At The Yardbird, The Miles Levin Quintet brought a sort of reality-check with some incandescent drumming establishing yet again their default preference for ‘(the) hard bop direction’.

Main Stage and Soweto Kinch brought out the sun wearing a dapper black suit and corn-row braided hair. He honks his sax like he’s made a Faustian pact with jazz armageddon whilst playing off the minimalist double-bass and drums. He had the crowd enthralled by the rap/poem ‘I’m the face behind the face’, an articulate, coruscating spleen-rant against corporate greed and Establishment hypocrisy. And, perhaps Kinch is smiling inside as he imagines scraping Bob Diamond from the soul of his shoes. He creates an anagrammatic freestyle performance based on the words derived from ‘mostly’ (get it?) with jaw-dropping ingenuity and extemporary agility. He closes the main set with a crowd-chant invitation to ‘Stroke The Hippo.’

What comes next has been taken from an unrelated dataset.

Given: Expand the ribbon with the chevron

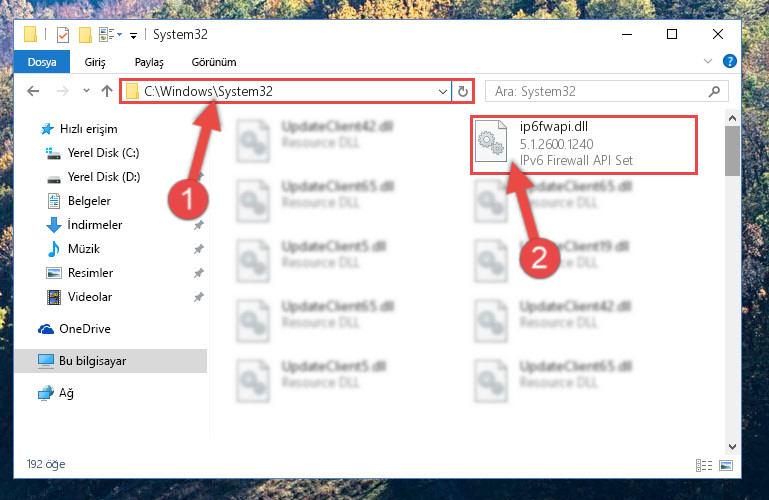Looking at the screenshot, I should tap(708, 61).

Interleaved left us engagingly phazed with their electro-jazz laptop found sounds and experimental horns and then it’s big band time on the Main Stage as Fred Wesley and the New JBs bring on their blue shaded funky grooves and crucible of soul-kitchen cooking funk virtuosity. The Herbie Hancock cover ‘Chameleon’ segues in to ‘Funk For Your Ass’ which seemed self-explanatory. He had us ‘Boppin’ To The Boogie’ and then it got a bit walrus luurve song smoochy. And then the horror, the horror! The drum solo! But, the boys are back and there’s mutual band wind-up theatrics and solos galore as we learn about the merits of ‘Baking Bread With Momma’.

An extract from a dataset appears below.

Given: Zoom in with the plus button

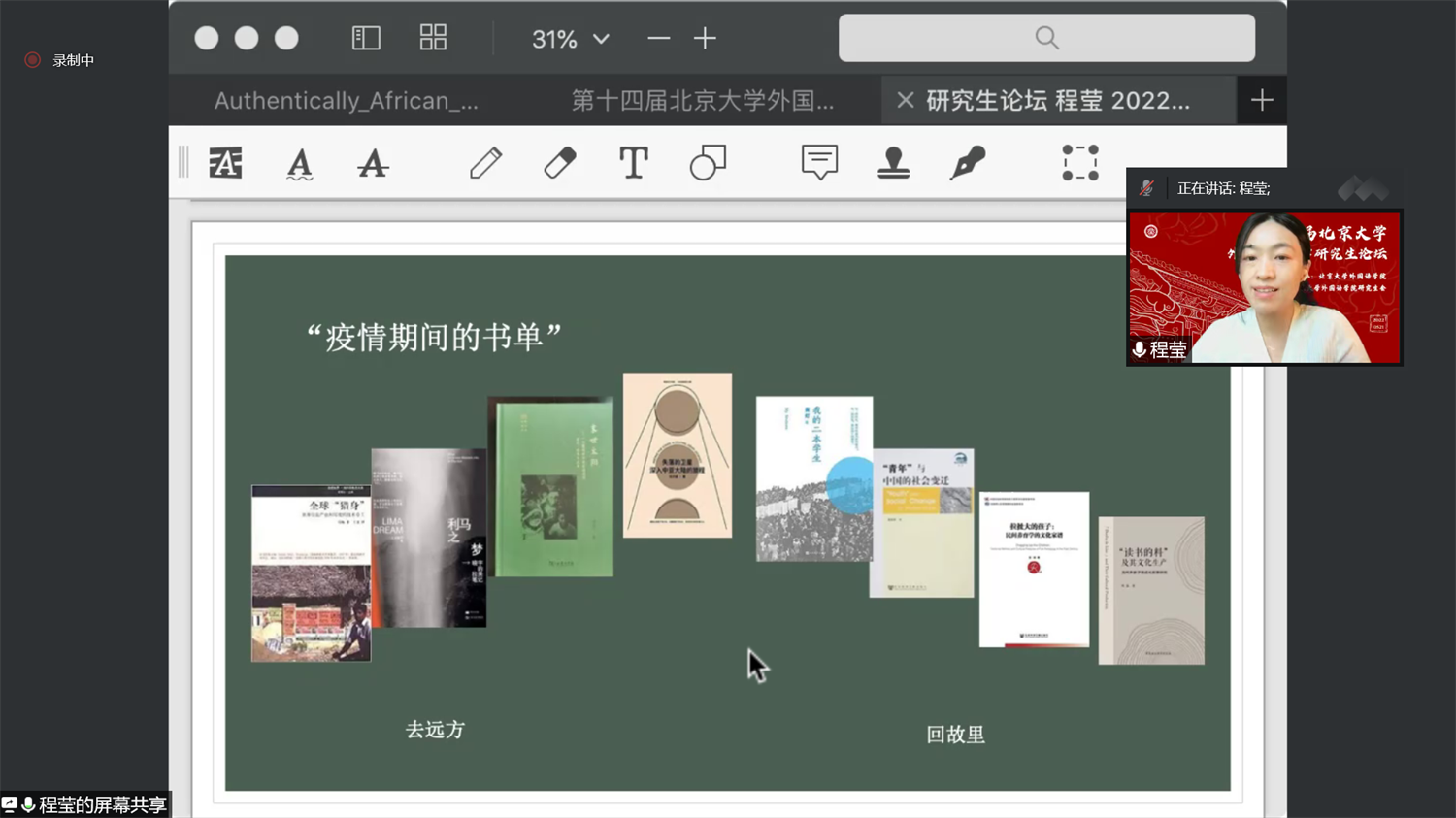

Our close encounter with the incredulously attired Funkadelic Parliamentarians disgorged from George Clinton’s Mothership was one of utter disbelief in what our eyes beheld. The old walrus himself was dressed, by comparison, somewhat soberly. For the rest it was buy one/get one free at the local fancy-dress emporium for the sartorially insane. The ‘Nose’ in matching pimp-hat and feathery white pantaloons strutted about with a Pinocchio prosthetic and belt-buckle trash-Vegas glitter. Meanwhile, the guitarist sported the latest in roadkill headgear and a luminous hi-viz tabard. The pretty girl vocalist’s distracting hot-pants and corset elicited few complaints. That little girl never missed a beat. Oh, and a guy strolled about sporting a Native American Chief war-bonnet. All in all, a total trans-tribal fashion outrage. As for the set, it was glorious Psycho Alpha Disco carnage. Clinton engages the crowd with, ‘We got that dodo, we got that shit’, reaffirming that he’s both the Daddy and barking mad. ‘Last Night’ saw a riot going on and the hits just continued to tumble down. It was one mutha of a horn-honking funkin’ good time. An outstanding climax to three days of festival heaven.